Thank you. Our next question comes from Etzer Darout with BMO Capital Markets. Your line is open.

Etzer Darout
Managing Director and Senior Biotechnology Analyst, BMO Capital Markets

Great, thanks for taking the question, and congrats on the data today. So any meaningful differences in how the EMA would interpret these data versus the FDA? I guess I'm trying to, you know, get a sense on how regulators look at SMA, maybe similarly or differently, and maybe same with sort of SMA, sort of treating physicians or community, the SMA community. And I have a follow-up. Thanks.

Jay Backstrom
CEO, Scholar Rock

Yeah, so I think from both FDA and EMA, they see this as a single disease, and as you know, there's a lot of collaboration back and forth with FDA and EMA. They have constant ongoing discussions and reviews.
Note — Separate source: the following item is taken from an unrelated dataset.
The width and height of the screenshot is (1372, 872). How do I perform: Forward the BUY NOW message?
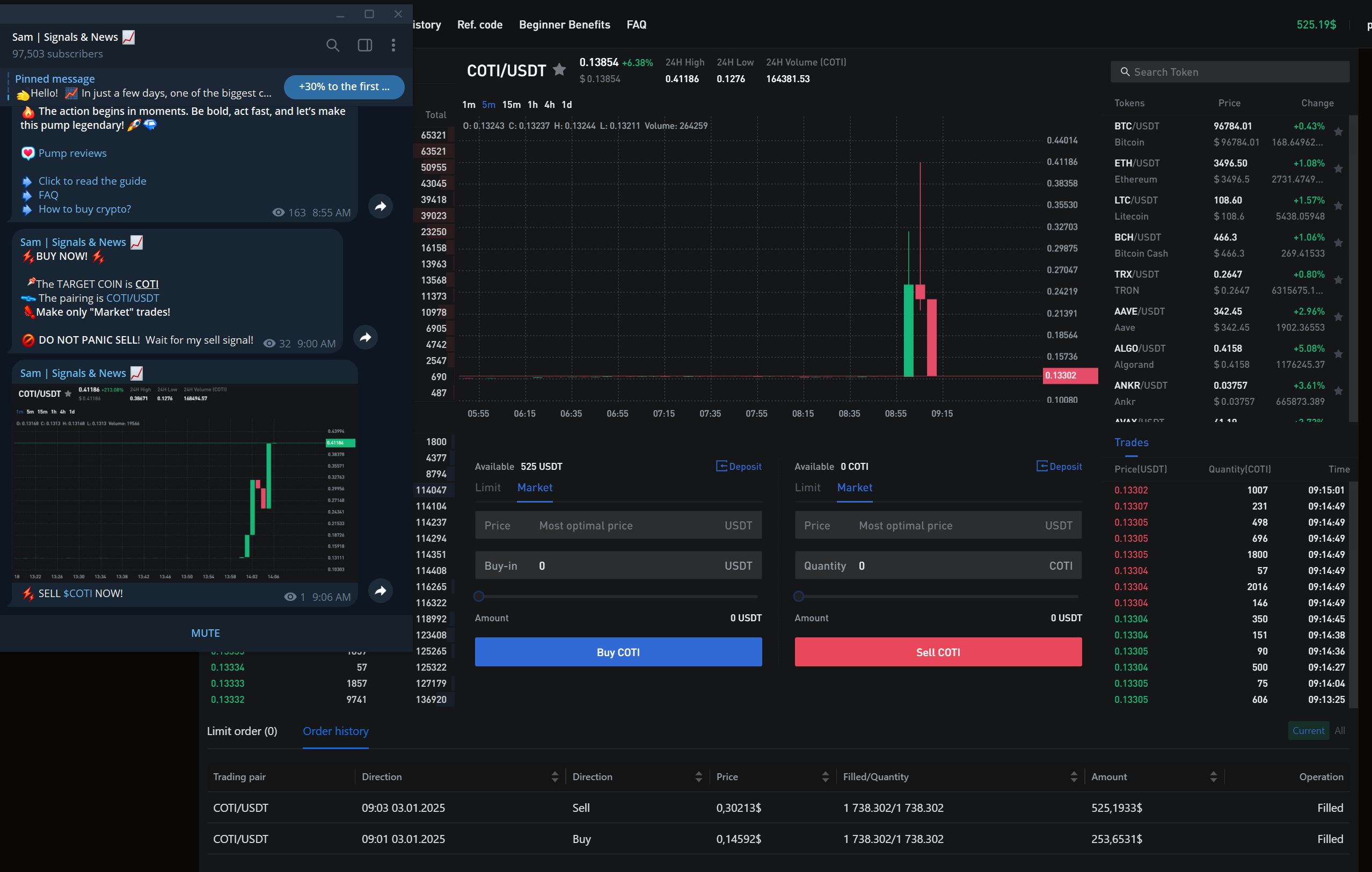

We've socialized both with FDA and EMA, so we really have good insight. They're very aligned in their view. They were aligned on the protocol. They were aligned on the endpoints. So I think we're really in a good position. You know, and I mentioned earlier on a quarterly earnings call, we had a pre-submission meeting with EMA. They're actually welcoming us, they're encouraging us to come.

I mean, we're looking forward to getting these applications in, which is why you heard me say, we're gonna take advantage of all the expedited review pathways available to us in both the U.S. and Europe to try to get this through the regulatory process as quickly as we can.

Etzer Darout
Managing Director and Senior Biotechnology Analyst, BMO Capital Markets

Great. Thank you. And, you know, we noted also, I guess, the consistency of the data across doses and age groups, but just wanted to know, even though I guess it's early, you know, any differences in activity based on sort of the background therapy that patients had, whether it be nusinersen or risdiplam?

Jay Backstrom
CEO, Scholar Rock

Yeah, no, I mean, we're gonna, we're gonna go through all of the subgroup data in a subsequent medical meeting, and we'll really give you great insight into that. Again, going into the study, we expected risdiplam and nusinersen to be the same. They're both affecting SMN protein, and so there really should be no reason that there would be differences. And we'll go through that and demonstrate that in a subsequent medical meeting.

Etzer Darout
Managing Director and Senior Biotechnology Analyst, BMO Capital Markets

Great. Congrats again.

Operator

Thank you. This concludes the question and answer session. You may now disconnect. Everyone, have a great day.